You could do parallel at two parts: 1) parallel the calculation of single iteration or 2) parallel start N initial guessing.
On 2) you need a job controller to control the N initial guess discovery threads.
Please add an extra output on your program: "lower bound" that indicates the output values of current input parameter's decents wont lower than this lower bound.
The initial N guessing thread can compete with each other; if any one thread's lower bound is higher than existing thread's current value, then this thread can be dropped by your job controller.
Parallelizing local optimizers is intrinsically limited: they start from a single initial point and try to work downhill, so later points depend on the values of previous evaluations. Nevertheless there are some avenues where a modest amount of parallelization can be added.
As another answer points out, if you need to evaluate your derivative using a finite-difference method, preferably with an adaptive step size, this may require many function evaluations, but the derivative with respect to each variable may be independent; you could maybe get a speedup by a factor of twice the number of dimensions of your problem. If you've got more processors than you know what to do with, you can use higher-order-accurate gradient formulae that require more (parallel) evaluations.
Some algorithms, at certain stages, use finite differences to estimate the Hessian matrix; this requires about half the square of the number of dimensions of your matrix, and all can be done in parallel.
Some algorithms may also be able to use more parallelism at a modest algorithmic cost. For example, quasi-Newton methods try to build an approximation of the Hessian matrix, often updating this by evaluating a gradient. They then take a step towards the minimum and evaluate a new gradient to update the Hessian. If you've got enough processors so that evaluating a Hessian is as fast as evaluating the function once, you could probably improve these by evaluating the Hessian at every step.

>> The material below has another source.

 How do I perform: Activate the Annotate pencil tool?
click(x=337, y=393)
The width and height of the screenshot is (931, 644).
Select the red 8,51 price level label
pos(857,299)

As far as implementations go, I'm afraid you're somewhat out of luck. There are a number of clever and/or well-tested implementations out there, but they're all, as far as I know, single-threaded. Your best bet is to use an algorithm that requires a gradient and compute your own in parallel. It's not that hard to write an adaptive one that runs in parallel and chooses sensible step sizes for its numerical derivatives.